Wildfire smoke from western Canada could bring hazy skies to southern Ontario
Published May 10, 2023 at 11:10 am
Smoke from dozens of wildfires burning in western Canada has spread across the country and is bringing hazy skies and some brilliant sunrises and sunsets to parts of eastern Canada, including Mississauga and the rest of the GTA.
With some 57 active wildfires in British Columbia and 88 in Alberta, the heavy smoke plumes continue to grow in size and have been on the move to various parts of Canada and the U.S.
Environment and Climate Change Canada has not issued an air quality alert regarding smoke in Ontario, but does warn that smoke levels could fluctuate in the coming days.
Southern Ontarians and those in Quebec could see visible effects in the coming days including hazy skies on otherwise clear days, weather wise, and the chance to see some especially vibrant sunrises and sunsets, according to The Weather Network.

§ **RECORDS SUPPLIED**:

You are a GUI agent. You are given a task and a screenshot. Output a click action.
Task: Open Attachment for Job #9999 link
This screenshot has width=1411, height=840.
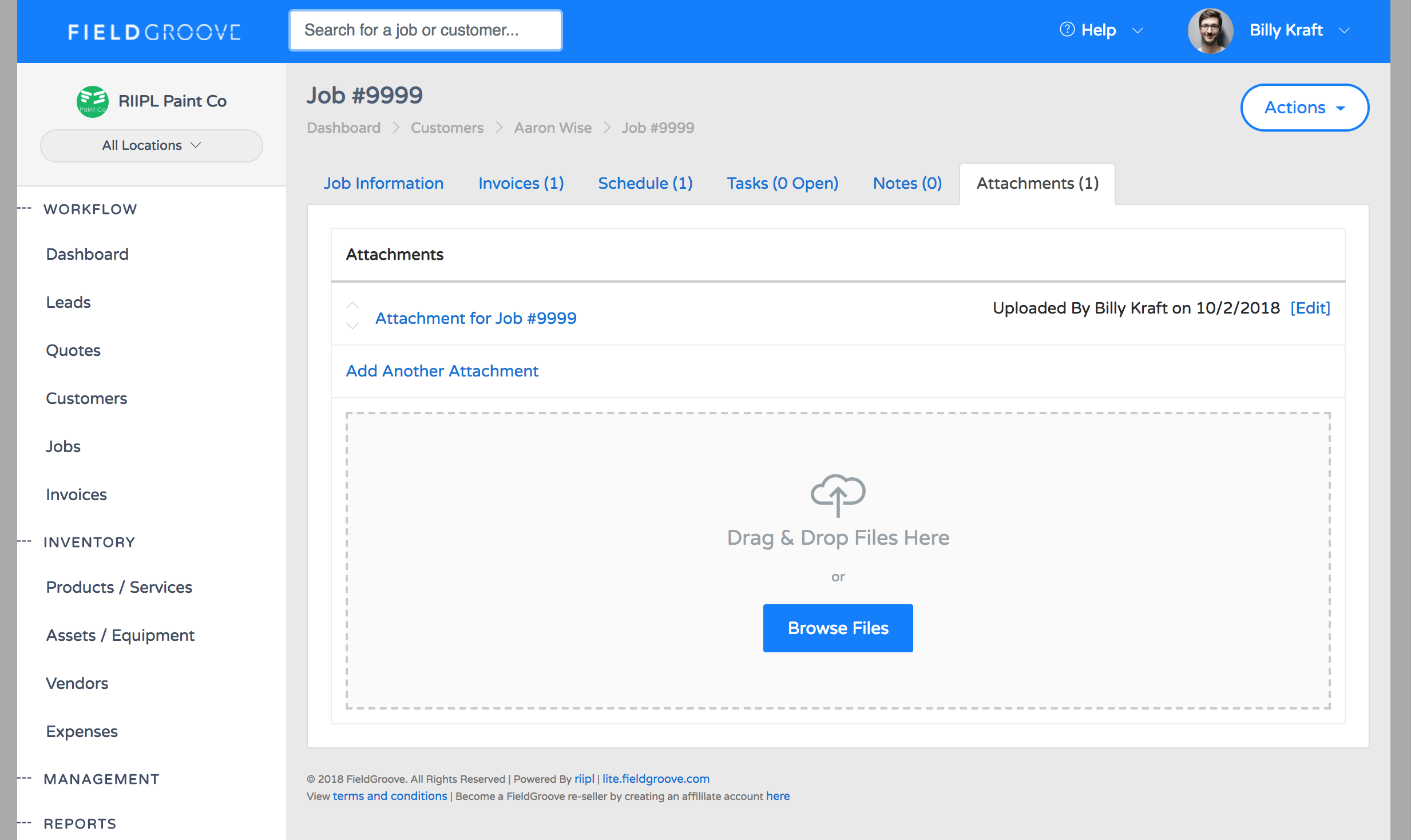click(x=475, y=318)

...

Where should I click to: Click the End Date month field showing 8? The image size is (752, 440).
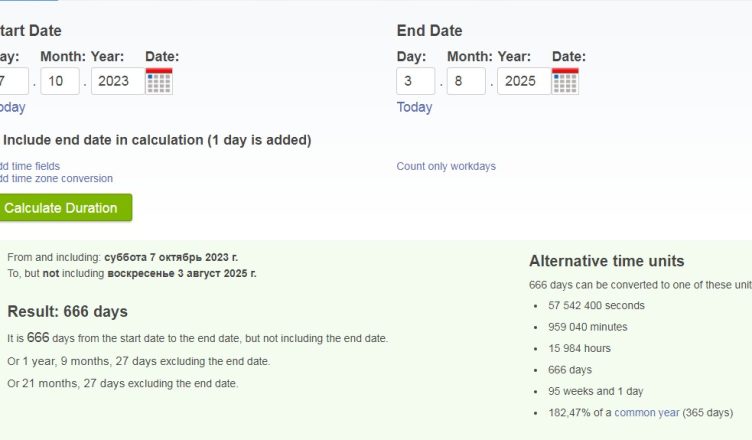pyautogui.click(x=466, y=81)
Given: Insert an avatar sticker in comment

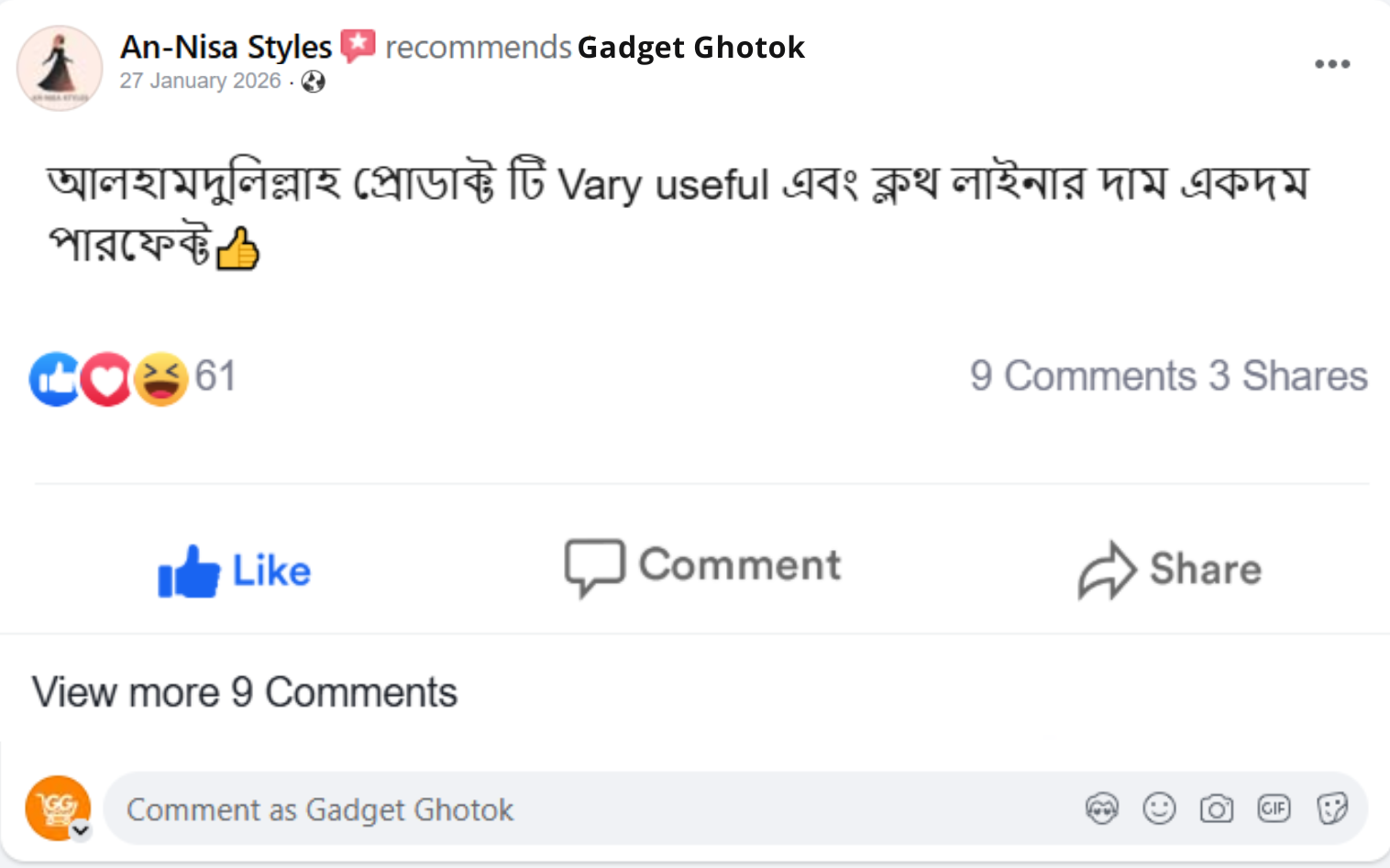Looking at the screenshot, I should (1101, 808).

--

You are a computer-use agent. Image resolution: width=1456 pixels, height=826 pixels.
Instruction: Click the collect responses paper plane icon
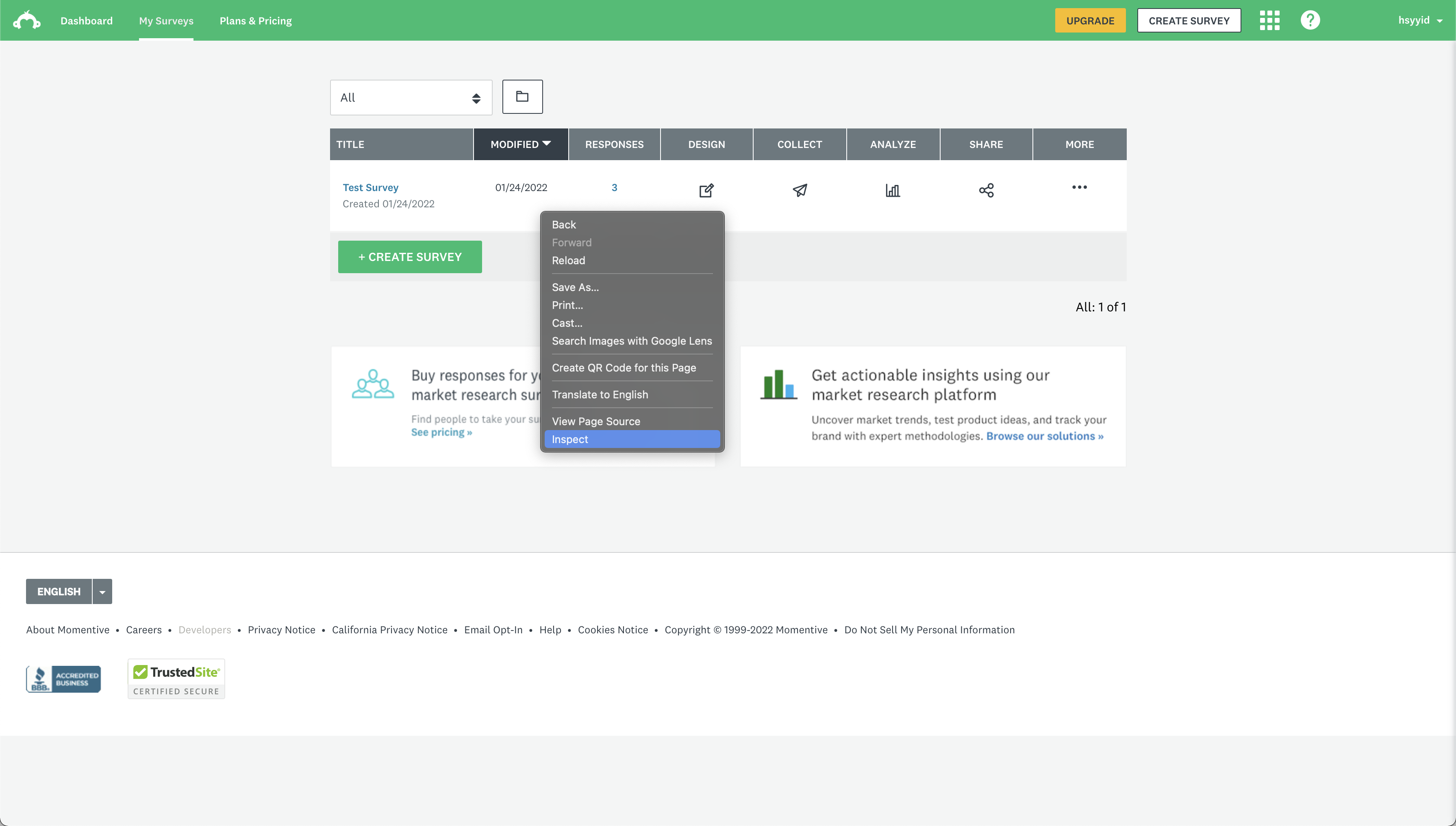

§ **AIM A**:
Does each of these statements agree with the wildfire smoke article? Answer yes or no for each, and quote the words from the article that decide it.
(i) Alberta has more active wildfires than British Columbia.
(ii) Environment and Climate Change Canada has issued an air quality alert for smoke in Ontario.
(iii) The smoke plumes have moved into parts of the U.S.
§ **AIM B**:
How would you rewrite the paragraph of the wildfire smoke article that begins "Southern Ontarians and those in Quebec" as a short list that keeps its main facts?
§ **AIM C**:
Restate the part of the wildfire smoke article that opens with the words containing "Wildfire smoke from" and closes with "of the GTA.", renaming "hazy skies" as "smoky skies".
The listing comes from a separate source and is unrelated to the text.

§ **OUTPUT A**:
(i) Yes: "some 57 active wildfires in British Columbia and 88 in Alberta"
(ii) No: "Environment and Climate Change Canada has not issued an air quality alert regarding smoke in Ontario"
(iii) Yes: "have been on the move to various parts of Canada and the U.S."

§ **OUTPUT B**:
- Who: people in southern Ontario and Quebec
- When: in the coming days
- Effects: hazy skies on days that are otherwise clear, and especially vibrant sunrises and sunsets
- Source: The Weather Network

§ **OUTPUT C**:
Wildfire smoke from western Canada could bring smoky skies to southern Ontario
Published May 10, 2023 at 11:10 am
Smoke from dozens of wildfires burning in western Canada has spread across the country and is bringing smoky skies and some brilliant sunrises and sunsets to parts of eastern Canada, including Mississauga and the rest of the GTA.